A United Nations (UN) women’s rights committee review found New Zealand’s Family Court is failing to address the “obstruction of justice” for domestic violence victims.
The Family Court must make changes to ensure women and children are safe, the women’s rights committee says.
The UN committee also says it regrets New Zealand had chosen not to established a royal commission of inquiry into the courts.
The committee recommended a royal commission in 2018, after hearing multiple reports the courts were not meeting victims’ needs.
The government instead ordered a ministerial review. That review would have a more limited scope than a royal commission.
The committee is concerned the ministerial review did not address the “root causes of the systemic lack of trust and sensitivity” towards female victims in the court. It is also concerned women’s safety wasn’t part of the inquiry.
The UN committee said these issues led it to believe New Zealand did not implement its recommendation.
It asked for more information about what “appropriate action” it would take to make New Zealand’s court system safe, before New Zealand’s next appearance before the UN committee in 2022.
In general, New Zealand only reports every four years on its the Convention on the Elimination of All Forms of Discrimination against Women (CEDAW).
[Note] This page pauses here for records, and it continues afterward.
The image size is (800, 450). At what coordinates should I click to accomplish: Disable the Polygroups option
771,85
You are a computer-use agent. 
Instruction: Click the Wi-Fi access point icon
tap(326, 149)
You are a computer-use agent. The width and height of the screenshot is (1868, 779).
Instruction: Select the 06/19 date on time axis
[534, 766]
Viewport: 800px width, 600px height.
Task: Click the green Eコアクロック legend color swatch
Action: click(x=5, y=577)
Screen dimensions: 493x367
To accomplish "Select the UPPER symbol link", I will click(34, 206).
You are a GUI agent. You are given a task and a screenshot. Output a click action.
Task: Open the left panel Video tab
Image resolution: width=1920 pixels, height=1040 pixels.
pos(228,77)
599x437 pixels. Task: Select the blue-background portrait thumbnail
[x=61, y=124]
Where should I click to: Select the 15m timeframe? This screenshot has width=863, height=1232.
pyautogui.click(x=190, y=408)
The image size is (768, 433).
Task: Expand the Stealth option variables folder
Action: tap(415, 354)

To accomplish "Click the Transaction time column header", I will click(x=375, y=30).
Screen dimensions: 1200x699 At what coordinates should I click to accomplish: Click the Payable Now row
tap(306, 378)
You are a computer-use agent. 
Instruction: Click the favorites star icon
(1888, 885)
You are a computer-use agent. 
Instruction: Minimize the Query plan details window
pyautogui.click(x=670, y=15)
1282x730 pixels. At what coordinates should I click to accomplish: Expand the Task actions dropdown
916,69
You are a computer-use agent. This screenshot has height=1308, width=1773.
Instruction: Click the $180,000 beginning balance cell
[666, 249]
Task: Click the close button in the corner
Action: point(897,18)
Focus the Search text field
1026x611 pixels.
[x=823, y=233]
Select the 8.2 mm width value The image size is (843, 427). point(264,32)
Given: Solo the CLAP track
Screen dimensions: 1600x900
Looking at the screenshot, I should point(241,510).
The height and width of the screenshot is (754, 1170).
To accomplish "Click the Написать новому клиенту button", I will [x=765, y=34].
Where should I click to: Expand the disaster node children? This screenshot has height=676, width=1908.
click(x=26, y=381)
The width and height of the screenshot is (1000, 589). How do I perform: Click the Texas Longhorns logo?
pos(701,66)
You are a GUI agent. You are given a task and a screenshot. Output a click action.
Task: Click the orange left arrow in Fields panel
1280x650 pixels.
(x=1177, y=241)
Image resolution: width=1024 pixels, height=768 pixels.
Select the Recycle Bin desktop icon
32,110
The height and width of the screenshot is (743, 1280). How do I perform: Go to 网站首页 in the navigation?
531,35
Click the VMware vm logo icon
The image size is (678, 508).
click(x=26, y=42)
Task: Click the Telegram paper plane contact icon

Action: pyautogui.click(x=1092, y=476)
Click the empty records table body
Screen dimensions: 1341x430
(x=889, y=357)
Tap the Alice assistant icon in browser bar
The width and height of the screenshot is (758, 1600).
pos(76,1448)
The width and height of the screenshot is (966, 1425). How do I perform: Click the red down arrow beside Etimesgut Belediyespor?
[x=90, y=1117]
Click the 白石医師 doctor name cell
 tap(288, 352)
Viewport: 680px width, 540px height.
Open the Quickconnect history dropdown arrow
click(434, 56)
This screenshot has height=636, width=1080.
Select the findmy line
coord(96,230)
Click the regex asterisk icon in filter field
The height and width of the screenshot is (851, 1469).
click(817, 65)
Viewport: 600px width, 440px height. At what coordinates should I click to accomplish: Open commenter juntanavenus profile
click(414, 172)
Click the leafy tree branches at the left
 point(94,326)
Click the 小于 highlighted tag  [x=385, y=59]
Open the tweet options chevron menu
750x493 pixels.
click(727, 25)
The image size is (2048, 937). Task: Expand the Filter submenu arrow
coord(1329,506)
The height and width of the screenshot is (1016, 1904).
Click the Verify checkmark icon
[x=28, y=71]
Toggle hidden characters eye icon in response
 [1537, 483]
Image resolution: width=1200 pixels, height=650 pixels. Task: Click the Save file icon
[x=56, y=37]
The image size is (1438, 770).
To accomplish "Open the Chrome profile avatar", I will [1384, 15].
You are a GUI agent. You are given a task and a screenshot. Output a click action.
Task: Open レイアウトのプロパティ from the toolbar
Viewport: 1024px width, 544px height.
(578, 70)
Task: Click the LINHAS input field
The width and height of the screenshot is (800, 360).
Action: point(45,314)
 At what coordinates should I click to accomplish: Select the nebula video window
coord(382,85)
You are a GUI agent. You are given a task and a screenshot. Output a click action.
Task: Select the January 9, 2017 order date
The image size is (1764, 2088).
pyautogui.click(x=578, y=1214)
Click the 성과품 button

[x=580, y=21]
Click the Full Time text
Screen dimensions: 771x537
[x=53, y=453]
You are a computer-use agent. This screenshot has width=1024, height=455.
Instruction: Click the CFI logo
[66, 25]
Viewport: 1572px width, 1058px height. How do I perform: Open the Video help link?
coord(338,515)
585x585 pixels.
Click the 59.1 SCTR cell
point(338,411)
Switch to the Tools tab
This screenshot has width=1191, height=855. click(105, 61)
This convention is regarded as the international bill of women’s rights.
However, the UN committee has asked New Zealand to complete a two-yearly update, because it is concerned about New Zealand’s response to family violence issues.
The committee’s report was immediately hailed as “validating” by domestic violence advocates. They have argued for years that the courts do not properly understand family violence, so are unsafe.
Deborah Mackenzie from the charity the Backbone Collective says it is affirming that the UN is listening to victim-survivors’ voices about their concerns with the court process.
“New Zealand can’t continue to pretend that this is a great place to be a woman or a child. Family and sexual violence is a common occurrence and women keep telling us there is very little protection or support provided to them – partly because there is an inability to see violence and acknowledge it, especially when it doesn’t look how we expect.”
Natalie Thornburn of the Women’s Refuge says the UNs recommendations reflect reality for many women: when they try to seek safety through the Family Court, the violence against them is obscured or invisible.
“That’s not because the court doesn’t want to do right by people, but because they don’t necessarily know how to…it needs a specialist response.”
The UN report also notes some issues have improved for women in New Zealand.
These include satisfactory progress on a new abortion law, a national strategy on family violence, protections for migrant women, plus protections for disabled women who were abused by caregivers.